CEO WWF-Malaysia, Dato’Dr. Dionysius Sharma, mengungkapkan, “Untuk mencapai rencana pengelolaan orangutan, perlu dikembangkan koneksi ekologi untuk memantau pergerakan orangutan dan mengamankan kondisi hutan yang baik di wilayah HoB.” Sebagai contoh, dia menjelaskan, konektivitas ekologi antara Taman Nasional Batang Ai dan Cagar Alam Lanjak Entimau, di Sarawak dengan Taman Nasional Betung Kerihun di Kalimantan serta area konsesi yang berdekatan dengan kawasan tersebut adalah wilayah konservasi yang penting. “Kami mengajak para perusahaan konsesi untuk menerapkan Rencana Aksi Orangutan di Kawasan Lintas Batas dimana terdapat habitat orangutan yang berdekatan dengan area konsesi mereka,” lanjutnya.
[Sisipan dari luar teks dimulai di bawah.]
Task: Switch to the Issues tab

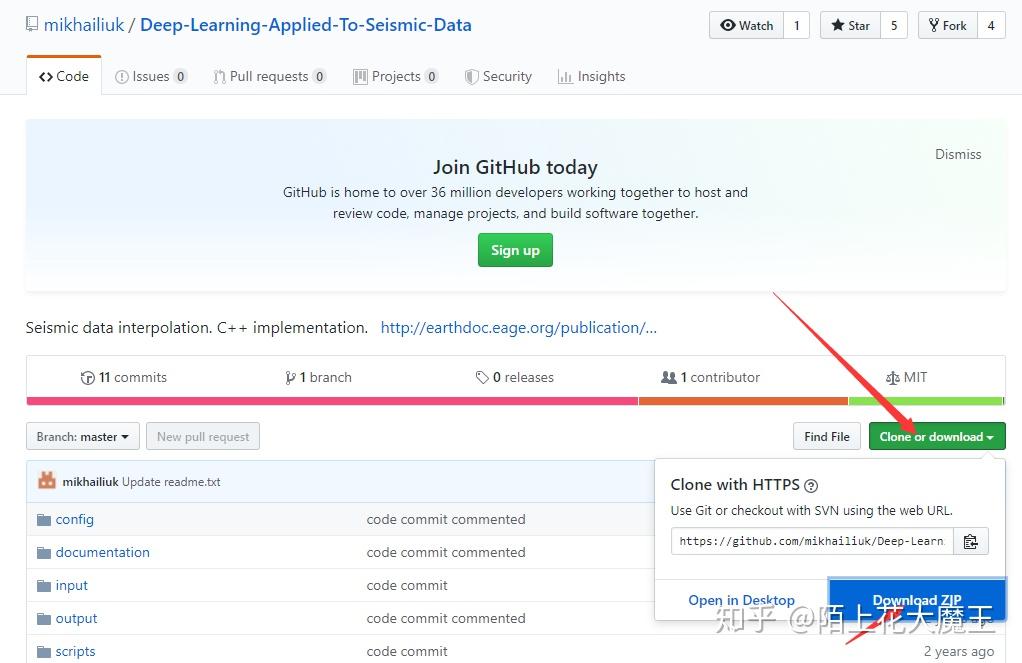Action: pyautogui.click(x=150, y=75)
Dia juga menegaskan bahwa pengelolaan yang baik terhadap orangutan akan memberikan keuntungan bagi masyarakat, termasuk bagi perlindungamflora dan fauna lainnya yang berada di kawasan tersebut.
Direktur Departemen Kehutanan Negara Bagian Sarawak, Sapuan Ahmad, mengatakan, saat ini penelitian masih dilakukan oleh berbagai organisasi orangutan dan spesies lainnya di kawasan HoB dan sekitarnya. “Perhatian utama kami yaitu mengenai pengelolaan hutan lestari, ekowisata berbasis budaya, petualangan dan alam, konservasi keanekaragaman hayati, pertanian berkelanjutan dan penggunaan lahan serta program pemberantasan kemiskinan masyarakat di pedesaan.” Mengingat pentingnya kawasan tersebut, dia menambahkan bahwa Pemerintah Sarawak akan memantau semua program yang dilakukan untuk memastikan bahwa rencana ini sejalan dengan kebijakan pembangunan berkelanjutan dan konservasi habitat.
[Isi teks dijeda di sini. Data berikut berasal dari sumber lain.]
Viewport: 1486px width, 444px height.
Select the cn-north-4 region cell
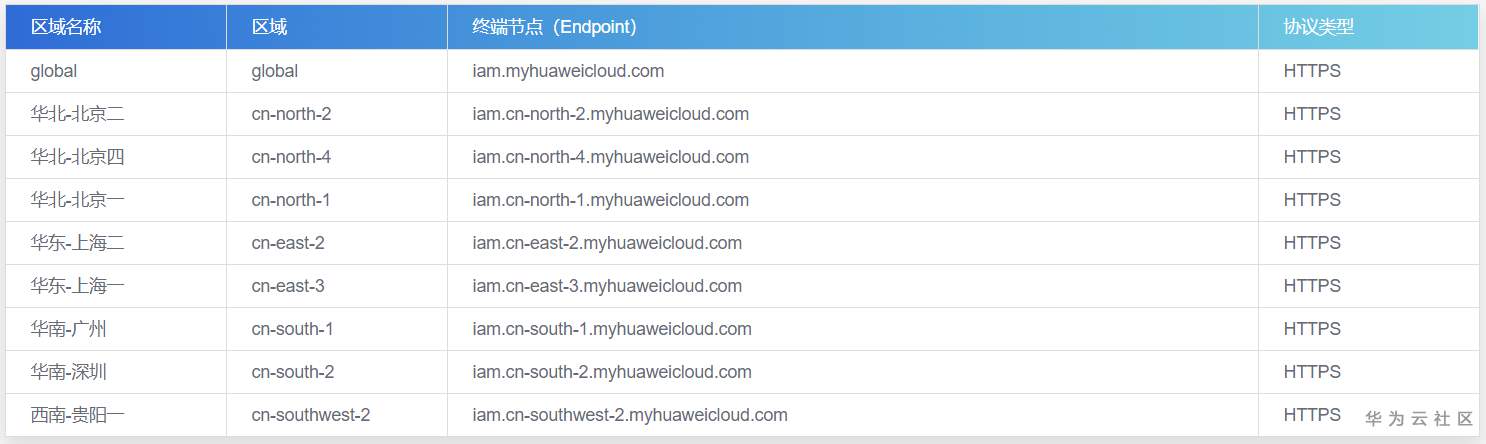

WWF-Malaysia memuji upaya konservasi terpadu yang dibuat oleh Pemerintah Negara Bagian Sabah yang mengembalikan orangutan ke habitatnya di alam liar. Direktur Departemen Kehutanan Negara Bagian Sabah, Datuk Sam Mannan, mengatakan bahwa bersama dengan WWF-Malaysia, mereka telah mereboisasi habitat orangutan yang terdegradasi seluas sekitar 2.400 hektar di Hutan Lindung Bukit Piton sejak tahun 2005. Hutan Lindung Bukit Piton statusnya kritis karena penebangan liar dan kebakaran hutan di masa lalu, hutan ini merupakan kawasan dengan sedikit jumlah populasi orangutan diperkirakan sekitar 170-300 individu pada tahun 2007 dan 2008. Namun, pekerjaan restorasi menunjukkan dampak yang positif ketika ditemukan beberapa sarang orangutan.
“Survei orangutan di Ulu Segama Utara, Malua dan Sungai Bole telah memberi masukan dan memperkuat data penelitian bagi pembangunan koridor satwa liar diantara Malua-Deramakot dan Ulu Kalumpang-Ulu Segama, kawasan Jantung Borneo HoB, yang menjadi habitat penting orangutan,” jelasnya.